The Morning Journal (Lorain, OH)
Medicaid work mandate will create uncertainty
The GOP says requirements will help Medicaid act as a stopgap until people can find work.
Republicans this past week began to realize their longheld goal of requiring certain adults to work, get job training or perform community service in exchange for getting health coverage through Medicaid.
Whether that’s a commonsense approach or an added burden that will end up costing many Americans their health insurance will now be debated in states across the country considering the landmark change to the nation’s largest health insurance program.
To Medicaid recipients such as Thomas J. Penister of Milwaukee, it’s created uncertainty about their ability to have health coverage.
He’s been unemployed for the last four or five years and has received Medicaid for the past two. He sees a behavioral health specialist to deal with anxiety and said Medicaid has made a big difference in his life.
Penister, 36, said he is not yet ready to rejoin the workforce and is unnerved by the prospect of potentially losing Medicaid. His state, Wisconsin, is one 10 that applied to the federal government for a waiver seeking to implement work and other requirements for single adults.
“Would it be advantageous for me even to go into the workforce instead of me therapeutically transitioning to a state where I’m actually ready to perform in the workforce?” he said. He compared it to someone recovering from a car accident “and saying that in order for me to give you this medication, you got to go to work. Well, I can’t.”
Yet his story also helps make the case for those who favor some type of commitment from working-age adults who benefit from Medicaid, the statefederal health care program for poor and lower-income Americans. Wisconsin Gov. Scott Walker, a Republican, sought federal approval for a work requirement last year and said it helps prepare recipients to leave public assistance.

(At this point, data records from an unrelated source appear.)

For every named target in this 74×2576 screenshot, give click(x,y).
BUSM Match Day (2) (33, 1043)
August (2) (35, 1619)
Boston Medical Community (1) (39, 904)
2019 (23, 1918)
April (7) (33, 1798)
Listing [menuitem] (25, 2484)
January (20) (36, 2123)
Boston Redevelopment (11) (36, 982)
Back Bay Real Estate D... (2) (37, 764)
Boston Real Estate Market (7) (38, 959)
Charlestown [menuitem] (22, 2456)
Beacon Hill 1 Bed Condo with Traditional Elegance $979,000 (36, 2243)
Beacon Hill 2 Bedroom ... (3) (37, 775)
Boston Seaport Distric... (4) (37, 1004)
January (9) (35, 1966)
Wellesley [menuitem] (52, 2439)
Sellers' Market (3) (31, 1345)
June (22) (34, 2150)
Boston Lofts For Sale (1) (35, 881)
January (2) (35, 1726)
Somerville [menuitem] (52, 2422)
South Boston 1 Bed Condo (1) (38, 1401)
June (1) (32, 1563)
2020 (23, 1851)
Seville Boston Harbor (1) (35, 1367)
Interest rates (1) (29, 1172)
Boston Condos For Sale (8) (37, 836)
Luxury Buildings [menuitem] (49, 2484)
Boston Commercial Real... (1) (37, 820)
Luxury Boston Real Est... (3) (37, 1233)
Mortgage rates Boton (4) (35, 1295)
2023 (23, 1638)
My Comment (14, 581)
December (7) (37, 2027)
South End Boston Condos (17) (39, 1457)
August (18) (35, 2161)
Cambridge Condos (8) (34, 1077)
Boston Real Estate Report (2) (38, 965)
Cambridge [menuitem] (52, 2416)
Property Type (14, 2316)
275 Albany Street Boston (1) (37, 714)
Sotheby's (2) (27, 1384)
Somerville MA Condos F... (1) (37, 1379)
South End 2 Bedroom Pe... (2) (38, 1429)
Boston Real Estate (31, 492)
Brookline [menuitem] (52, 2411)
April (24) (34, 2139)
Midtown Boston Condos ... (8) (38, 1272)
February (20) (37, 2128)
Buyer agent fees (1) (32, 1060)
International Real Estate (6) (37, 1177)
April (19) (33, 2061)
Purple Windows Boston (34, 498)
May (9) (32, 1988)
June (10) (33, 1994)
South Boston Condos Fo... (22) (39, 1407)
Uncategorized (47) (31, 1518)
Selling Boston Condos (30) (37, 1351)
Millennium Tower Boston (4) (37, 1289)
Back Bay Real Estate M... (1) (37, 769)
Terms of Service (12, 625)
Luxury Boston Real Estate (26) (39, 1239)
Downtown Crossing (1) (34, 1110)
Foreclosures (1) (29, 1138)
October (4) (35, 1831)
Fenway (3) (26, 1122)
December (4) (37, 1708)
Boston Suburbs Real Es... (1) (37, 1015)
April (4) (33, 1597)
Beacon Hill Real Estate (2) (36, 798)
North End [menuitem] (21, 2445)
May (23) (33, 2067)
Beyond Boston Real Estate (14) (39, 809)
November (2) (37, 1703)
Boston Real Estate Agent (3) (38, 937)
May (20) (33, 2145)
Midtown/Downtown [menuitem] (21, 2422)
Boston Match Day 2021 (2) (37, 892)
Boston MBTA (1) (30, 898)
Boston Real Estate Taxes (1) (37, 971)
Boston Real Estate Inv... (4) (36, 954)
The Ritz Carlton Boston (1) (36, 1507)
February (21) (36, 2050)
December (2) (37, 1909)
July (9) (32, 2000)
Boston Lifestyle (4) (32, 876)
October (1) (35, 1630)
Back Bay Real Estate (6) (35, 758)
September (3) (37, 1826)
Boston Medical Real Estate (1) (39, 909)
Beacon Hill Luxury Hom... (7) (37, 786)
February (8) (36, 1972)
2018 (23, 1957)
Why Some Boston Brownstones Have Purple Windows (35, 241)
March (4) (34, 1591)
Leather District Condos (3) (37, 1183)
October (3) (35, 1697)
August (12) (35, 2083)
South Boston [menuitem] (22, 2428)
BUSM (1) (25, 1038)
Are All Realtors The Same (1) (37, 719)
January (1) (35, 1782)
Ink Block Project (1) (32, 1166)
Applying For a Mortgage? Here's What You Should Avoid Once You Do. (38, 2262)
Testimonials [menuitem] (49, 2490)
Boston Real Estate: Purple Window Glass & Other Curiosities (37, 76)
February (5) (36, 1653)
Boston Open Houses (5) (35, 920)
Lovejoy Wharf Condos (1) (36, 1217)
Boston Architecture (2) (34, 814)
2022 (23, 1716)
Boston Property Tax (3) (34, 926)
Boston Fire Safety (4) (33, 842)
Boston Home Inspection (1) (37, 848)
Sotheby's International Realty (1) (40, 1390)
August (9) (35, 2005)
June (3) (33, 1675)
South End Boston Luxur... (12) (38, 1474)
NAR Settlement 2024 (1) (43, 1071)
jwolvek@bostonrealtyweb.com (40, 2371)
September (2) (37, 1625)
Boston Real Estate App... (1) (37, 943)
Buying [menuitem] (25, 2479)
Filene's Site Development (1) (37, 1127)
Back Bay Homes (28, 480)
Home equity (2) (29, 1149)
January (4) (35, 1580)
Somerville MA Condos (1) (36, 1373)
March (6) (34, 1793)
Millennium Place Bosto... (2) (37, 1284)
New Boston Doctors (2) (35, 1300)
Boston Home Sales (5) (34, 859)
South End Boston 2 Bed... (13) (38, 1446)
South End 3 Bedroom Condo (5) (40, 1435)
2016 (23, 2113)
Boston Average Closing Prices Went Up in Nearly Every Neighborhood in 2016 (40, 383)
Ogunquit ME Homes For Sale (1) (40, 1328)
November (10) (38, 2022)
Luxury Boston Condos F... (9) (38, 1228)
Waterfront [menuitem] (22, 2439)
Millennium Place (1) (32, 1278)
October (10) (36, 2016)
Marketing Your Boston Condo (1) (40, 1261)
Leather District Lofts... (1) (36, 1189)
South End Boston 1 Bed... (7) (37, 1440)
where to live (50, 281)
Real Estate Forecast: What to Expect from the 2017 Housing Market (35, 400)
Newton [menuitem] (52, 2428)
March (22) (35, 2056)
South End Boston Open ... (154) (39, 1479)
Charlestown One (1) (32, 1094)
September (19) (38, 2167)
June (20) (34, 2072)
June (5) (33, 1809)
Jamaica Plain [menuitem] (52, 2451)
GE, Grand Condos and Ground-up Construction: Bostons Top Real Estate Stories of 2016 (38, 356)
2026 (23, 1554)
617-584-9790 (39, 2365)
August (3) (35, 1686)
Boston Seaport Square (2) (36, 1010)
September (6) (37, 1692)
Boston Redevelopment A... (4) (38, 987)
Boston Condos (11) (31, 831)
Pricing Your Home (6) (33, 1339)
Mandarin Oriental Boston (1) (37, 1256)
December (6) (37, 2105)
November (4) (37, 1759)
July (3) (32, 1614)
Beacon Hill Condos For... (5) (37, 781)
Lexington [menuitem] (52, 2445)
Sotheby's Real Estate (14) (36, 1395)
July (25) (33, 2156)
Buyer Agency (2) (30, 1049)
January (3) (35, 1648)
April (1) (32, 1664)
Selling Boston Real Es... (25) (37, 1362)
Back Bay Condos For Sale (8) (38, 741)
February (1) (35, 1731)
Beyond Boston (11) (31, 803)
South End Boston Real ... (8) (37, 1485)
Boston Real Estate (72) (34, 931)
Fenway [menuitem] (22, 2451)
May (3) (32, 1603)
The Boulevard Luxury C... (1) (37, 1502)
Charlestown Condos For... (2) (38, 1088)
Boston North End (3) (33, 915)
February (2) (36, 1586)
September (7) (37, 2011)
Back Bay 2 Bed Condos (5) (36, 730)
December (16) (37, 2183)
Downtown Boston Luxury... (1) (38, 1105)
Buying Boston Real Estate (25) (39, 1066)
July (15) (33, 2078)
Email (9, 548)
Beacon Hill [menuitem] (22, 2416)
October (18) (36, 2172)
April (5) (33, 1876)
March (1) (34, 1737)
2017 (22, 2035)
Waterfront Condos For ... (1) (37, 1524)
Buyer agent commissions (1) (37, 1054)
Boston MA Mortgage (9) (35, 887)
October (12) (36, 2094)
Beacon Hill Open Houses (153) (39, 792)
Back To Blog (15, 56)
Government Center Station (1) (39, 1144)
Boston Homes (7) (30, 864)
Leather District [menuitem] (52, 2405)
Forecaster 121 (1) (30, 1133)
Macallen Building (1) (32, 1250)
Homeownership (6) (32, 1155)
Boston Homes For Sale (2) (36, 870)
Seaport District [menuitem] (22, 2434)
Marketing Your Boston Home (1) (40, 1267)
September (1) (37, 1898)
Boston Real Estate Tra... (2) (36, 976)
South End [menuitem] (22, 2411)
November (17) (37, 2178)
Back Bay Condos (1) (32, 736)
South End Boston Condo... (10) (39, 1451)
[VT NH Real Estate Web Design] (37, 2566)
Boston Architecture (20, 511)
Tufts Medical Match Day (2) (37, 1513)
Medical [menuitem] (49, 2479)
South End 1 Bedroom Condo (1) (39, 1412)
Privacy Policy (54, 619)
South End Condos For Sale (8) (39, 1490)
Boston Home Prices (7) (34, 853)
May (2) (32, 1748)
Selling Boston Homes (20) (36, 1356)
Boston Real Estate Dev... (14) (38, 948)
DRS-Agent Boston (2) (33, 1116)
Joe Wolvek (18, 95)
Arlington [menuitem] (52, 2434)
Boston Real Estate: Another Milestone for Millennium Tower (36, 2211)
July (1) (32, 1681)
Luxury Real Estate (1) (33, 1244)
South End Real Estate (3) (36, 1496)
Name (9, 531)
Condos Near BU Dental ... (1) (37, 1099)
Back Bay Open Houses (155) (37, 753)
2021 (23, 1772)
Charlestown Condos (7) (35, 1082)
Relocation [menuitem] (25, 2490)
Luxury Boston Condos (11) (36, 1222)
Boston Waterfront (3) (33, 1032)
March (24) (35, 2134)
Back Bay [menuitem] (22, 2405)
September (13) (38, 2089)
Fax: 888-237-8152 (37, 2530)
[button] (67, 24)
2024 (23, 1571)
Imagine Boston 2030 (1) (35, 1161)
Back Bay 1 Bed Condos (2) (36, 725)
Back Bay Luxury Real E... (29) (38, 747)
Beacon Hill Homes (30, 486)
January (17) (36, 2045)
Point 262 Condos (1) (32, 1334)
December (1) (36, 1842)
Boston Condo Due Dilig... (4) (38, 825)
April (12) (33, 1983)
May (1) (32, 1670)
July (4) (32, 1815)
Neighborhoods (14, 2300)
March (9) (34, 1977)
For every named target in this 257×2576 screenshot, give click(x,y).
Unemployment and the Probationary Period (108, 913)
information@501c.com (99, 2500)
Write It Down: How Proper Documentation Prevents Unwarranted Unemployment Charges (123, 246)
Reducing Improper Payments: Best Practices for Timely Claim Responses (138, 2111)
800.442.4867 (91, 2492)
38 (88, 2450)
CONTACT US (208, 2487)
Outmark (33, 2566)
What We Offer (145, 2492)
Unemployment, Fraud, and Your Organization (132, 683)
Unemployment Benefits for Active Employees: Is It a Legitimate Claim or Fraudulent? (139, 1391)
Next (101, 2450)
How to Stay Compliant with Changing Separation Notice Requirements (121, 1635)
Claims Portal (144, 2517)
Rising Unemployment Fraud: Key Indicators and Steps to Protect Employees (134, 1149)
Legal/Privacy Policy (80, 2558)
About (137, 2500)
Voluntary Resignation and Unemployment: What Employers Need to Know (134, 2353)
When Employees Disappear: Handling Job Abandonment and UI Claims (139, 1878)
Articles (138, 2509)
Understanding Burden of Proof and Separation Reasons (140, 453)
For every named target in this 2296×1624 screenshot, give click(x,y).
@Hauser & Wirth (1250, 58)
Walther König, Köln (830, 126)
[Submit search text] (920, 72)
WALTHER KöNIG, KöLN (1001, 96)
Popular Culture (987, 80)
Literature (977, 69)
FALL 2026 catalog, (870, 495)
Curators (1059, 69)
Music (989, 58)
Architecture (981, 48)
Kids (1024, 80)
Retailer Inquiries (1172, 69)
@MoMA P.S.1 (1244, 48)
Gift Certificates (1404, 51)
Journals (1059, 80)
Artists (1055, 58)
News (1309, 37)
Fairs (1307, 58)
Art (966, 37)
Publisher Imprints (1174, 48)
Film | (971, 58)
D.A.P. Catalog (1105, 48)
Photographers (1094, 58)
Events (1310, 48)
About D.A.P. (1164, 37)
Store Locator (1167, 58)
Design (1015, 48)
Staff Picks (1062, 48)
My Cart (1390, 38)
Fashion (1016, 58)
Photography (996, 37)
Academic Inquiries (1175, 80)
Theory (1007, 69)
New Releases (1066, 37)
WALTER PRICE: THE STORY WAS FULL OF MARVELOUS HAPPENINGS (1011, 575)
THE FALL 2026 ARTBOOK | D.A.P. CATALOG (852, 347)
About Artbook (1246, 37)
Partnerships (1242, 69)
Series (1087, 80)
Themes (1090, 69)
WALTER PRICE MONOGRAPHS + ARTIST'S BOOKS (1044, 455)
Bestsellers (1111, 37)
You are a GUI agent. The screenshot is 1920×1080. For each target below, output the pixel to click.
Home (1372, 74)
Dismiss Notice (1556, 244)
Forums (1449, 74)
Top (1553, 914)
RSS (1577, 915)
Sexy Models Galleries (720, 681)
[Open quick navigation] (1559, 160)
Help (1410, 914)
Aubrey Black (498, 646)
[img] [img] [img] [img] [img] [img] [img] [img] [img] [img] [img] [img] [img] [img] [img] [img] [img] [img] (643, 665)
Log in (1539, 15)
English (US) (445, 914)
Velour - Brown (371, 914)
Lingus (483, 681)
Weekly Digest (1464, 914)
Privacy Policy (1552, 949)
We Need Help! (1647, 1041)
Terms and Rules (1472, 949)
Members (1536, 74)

Penister’s status is unclear, because Wisconsin’s proposed changes would exempt anyone diagnosed with a mental illness or who is mentally unable to work.
Republicans say work and other requirements will return Medicaid to its original intent — to act as a stopgap until people can find work. They say it has expanded far beyond its basic mission.
The program, created in 1965 for families on welfare and low-income seniors, now covers more than 70 million people, or about 1 in 5 Americans. It expanded under President Barack Obama’s health care law, with a majority of states choosing to cover millions more low-income people.
President Donald Trump’s administration announced that it will allow states to implement certain requirements as a condition of receiving Medicaid benefits. Generally, it will mean that states can require many adults on Medicaid to get a job, go to school, take a job-training course or perform community service to continue their eligibility.
Ten states had previously asked the federal government for the requirement waiver, and others are sure to follow.